Instruction: Copy word for word the part of the article on the Prince of Wales's visit to Northern Ireland that begins with the words containing "Festive bonfires were" and ends with "their usual truncheons.".

# start of Selected extract

Monday, Nov. 28, 1932
H. R. H. Patrick & Lamlegs
H. R. H. Patrick & Lamlegs
Patrick went to Ireland last week in the person of His Royal Highness Edward Albert Christian George Andrew Patrick David, Prince of Wales, Knight of the Most Illustrious Order of St. Patrick.
St. Patrick, like H. R. H. Patrick, was British-born (c. 387 A. D.). Kidnapped by Irish slave raiders when about 16, St. Patrick swinked in Irish slavery for six years, then escaped on a boat which was exporting Irish wolf hounds. Pious, he began to hear "voices" in his brain which cried, "0 Holy youth, come back to Erin!" After hearing this call for some 20 years, St. Patrick did go back to Erin, landed in what is now the Irish Free State, was chased by Druids and made his way to Northern Ireland. Last week H. R. H. Patrick, who would certainly have been set upon by Irish Republicans had he landed in the Free State, made for Northern Ireland direct on the especially chartered motorship Ulster Prince.
Festive bonfires were lighted around the 20-mi. rim of Belfast Lough as the Ulster Prince chugged in with Patrick on her bridge dressed as a Colonel of the Irish Guards. Nine British bombing planes droned over the capital of Northern Ire land which was already covered by the guns of two British destroyers in the harbor and British whippet tanks and armored cars patrolling the streets.
"Don't spend a cent more than necessary on my reception," Patrick ordered weeks ago. It was necessary, decided Premier Viscount Craigavon of Northern Ireland and Governor the Duke of Abercorn, to provide 2,000 soldiers with fixed bayonets,. 8,000 volunteer constables (Orangemen) and 2,000 picked Ulster police, armed for the occasion with pistols addition to their usual truncheons.

# end of Selected extract
# start of Dataset content

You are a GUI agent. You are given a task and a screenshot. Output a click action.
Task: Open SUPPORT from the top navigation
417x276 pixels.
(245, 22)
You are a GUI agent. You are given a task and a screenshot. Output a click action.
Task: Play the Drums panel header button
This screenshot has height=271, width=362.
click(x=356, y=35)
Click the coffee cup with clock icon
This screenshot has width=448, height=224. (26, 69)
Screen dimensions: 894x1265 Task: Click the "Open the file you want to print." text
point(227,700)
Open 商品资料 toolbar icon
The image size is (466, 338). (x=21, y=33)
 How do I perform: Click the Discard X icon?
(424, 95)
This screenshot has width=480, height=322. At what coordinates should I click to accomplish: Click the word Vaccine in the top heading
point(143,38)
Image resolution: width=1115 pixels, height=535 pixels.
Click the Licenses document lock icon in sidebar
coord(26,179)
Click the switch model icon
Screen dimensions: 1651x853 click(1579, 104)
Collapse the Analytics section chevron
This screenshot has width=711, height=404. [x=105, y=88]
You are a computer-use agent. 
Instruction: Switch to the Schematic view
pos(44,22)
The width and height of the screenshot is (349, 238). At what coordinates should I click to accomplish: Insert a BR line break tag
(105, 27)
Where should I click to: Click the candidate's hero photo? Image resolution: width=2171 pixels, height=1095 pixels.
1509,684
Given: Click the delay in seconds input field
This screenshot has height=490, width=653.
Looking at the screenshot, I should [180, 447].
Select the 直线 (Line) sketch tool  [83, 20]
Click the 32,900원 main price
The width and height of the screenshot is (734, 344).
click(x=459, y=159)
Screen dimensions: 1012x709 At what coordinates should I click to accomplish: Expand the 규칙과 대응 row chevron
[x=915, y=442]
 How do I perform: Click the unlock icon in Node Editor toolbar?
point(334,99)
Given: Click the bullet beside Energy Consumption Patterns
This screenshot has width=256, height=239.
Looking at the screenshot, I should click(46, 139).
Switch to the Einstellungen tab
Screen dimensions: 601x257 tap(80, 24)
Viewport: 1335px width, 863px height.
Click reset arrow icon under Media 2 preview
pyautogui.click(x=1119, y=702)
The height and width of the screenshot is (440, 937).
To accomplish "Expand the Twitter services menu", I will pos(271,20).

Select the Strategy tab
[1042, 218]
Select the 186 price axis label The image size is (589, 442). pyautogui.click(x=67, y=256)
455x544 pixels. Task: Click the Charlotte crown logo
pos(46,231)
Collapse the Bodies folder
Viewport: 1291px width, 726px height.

# end of Dataset content

Task result:
Festive bonfires were lighted around the 20-mi. rim of Belfast Lough as the Ulster Prince chugged in with Patrick on her bridge dressed as a Colonel of the Irish Guards. Nine British bombing planes droned over the capital of Northern Ire land which was already covered by the guns of two British destroyers in the harbor and British whippet tanks and armored cars patrolling the streets.
"Don't spend a cent more than necessary on my reception," Patrick ordered weeks ago. It was necessary, decided Premier Viscount Craigavon of Northern Ireland and Governor the Duke of Abercorn, to provide 2,000 soldiers with fixed bayonets,. 8,000 volunteer constables (Orangemen) and 2,000 picked Ulster police, armed for the occasion with pistols addition to their usual truncheons.